Kabul (CNN) -- Five-year-old Marjan sniffles from the cold as she struggles under her load. Hoisted on her back is a bag almost as big as she is.
Instead of going to school, Marjan scavenges for hours with her 10-year-old aunt collecting trash. It is a heavy burden for such a small child but a necessary one. The trash she collects is what her family uses as fuel for cooking and, more importantly, to fend off Kabul's bitter winter.
It is a matter of life and death for someone so young. Last winter, Marjan's baby brother died from the cold.
"It was dark and cold, and the baby died," she says softly, wiping her running nose. "I saw him dead and I was very sad, and I cried."
"I don't blame myself," Marjan's mother, Zarkharida, says. "We don't have firewood. I set fire to the garbage but it went out and my baby died."
Zarkharida's husband was killed in a family feud over land. She was forced to move in with relatives, already struggling to make ends meet. She built a one-room mud hut on a small piece of land.
"I wasn't able to properly cover the roof, this is why when the cold weather came my son died," she says.
Plastic tarp covers the roof, windows and doorway. She stitched a blanket from scraps of clothes given to her as charity. It is all she has to keep her family warm.
But Zarkharida fears this winter will claim another one of her children.
"Of course I am worried about my children's health," she says. "I am afraid they will get sick."
UNICEF, the UN children's agency, says that Afghanistan is the worst place in the world to be a child. One in five children do not live past the age of five. Afghanistan is second only to Sierra Leone when it comes to child mortality.

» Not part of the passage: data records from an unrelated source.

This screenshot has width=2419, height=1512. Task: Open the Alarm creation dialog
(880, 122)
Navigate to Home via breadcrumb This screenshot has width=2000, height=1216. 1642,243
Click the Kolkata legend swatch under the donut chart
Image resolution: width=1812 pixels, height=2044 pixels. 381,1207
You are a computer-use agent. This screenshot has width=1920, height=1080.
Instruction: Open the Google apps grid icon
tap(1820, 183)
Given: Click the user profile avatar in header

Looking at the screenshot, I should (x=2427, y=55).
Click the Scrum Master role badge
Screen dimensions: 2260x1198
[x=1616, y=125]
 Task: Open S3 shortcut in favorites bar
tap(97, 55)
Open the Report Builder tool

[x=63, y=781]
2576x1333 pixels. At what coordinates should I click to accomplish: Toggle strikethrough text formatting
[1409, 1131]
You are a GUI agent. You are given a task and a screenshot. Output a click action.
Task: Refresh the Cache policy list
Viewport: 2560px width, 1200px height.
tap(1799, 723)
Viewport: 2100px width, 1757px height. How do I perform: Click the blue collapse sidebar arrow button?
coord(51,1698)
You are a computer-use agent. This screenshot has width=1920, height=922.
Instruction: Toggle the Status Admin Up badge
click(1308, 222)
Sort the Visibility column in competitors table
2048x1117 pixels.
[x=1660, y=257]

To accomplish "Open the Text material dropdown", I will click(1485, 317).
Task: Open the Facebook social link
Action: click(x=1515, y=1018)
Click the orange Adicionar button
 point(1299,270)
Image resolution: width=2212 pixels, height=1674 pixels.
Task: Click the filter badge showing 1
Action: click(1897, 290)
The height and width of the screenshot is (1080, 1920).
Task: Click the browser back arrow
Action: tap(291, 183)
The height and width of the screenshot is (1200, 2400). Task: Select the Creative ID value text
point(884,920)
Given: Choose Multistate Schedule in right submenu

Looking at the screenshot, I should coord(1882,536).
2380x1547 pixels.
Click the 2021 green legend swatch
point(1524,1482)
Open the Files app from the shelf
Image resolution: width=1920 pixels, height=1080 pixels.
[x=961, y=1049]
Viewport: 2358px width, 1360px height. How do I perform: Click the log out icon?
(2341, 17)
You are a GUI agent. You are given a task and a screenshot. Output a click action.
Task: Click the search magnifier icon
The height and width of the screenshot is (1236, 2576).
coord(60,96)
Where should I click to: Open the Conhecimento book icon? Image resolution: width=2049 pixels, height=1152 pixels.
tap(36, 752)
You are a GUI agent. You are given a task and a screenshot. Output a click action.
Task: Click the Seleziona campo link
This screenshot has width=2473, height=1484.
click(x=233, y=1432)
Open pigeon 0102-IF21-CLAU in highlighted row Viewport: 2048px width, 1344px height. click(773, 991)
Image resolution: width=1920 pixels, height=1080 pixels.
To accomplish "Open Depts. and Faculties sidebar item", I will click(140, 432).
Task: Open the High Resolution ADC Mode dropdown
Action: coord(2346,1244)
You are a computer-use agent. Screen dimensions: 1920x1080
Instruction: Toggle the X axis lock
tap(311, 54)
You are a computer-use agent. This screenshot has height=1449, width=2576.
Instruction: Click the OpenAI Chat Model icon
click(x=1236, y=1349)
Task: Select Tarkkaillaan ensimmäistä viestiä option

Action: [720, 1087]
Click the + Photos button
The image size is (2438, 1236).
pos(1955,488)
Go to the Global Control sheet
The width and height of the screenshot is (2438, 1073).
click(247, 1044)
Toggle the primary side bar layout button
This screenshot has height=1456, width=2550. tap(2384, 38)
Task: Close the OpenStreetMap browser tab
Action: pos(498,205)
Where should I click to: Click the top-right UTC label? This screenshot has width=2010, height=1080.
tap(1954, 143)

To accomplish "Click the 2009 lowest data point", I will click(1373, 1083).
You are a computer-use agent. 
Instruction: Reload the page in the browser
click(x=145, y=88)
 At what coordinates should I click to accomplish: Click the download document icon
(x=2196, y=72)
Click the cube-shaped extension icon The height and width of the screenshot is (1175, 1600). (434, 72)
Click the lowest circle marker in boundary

Most of those deaths are caused by curable childhood diseases and malnutrition, compounded by the security situation, which means that parents are unable to access proper health care.
"It is very hard to put a hard and fast figure to the number of children dying from hypothermia alone on Kabul's streets as there would undoubtedly be other reasons that would make them sick or vulnerable in the first place," UNICEF regional communications chief Sarah Crowe wrote in an e-mail. "Extreme poverty, having lost a parent, being trafficked or displaced, or many other reasons may have forced them on to the streets where they would be deprived of their most basic needs (decent food, health, immunization, protection) and exposed to the extreme cold of Afghan winters."
Marjan is constantly blowing warm air on her hands, which are grimy and cracked from the cold. She kicks off her plastic, torn shoes and tries to warm her feet on the trash fire blazing under the kettle. But it is never enough.
A meal is scraps of bread and weak tea.
Even though she has never set foot in a classroom, Marjan dreams of being a teacher. She also loves to play with dolls. But in one of the world's poorest countries, she is, instead, responsible for her family's survival.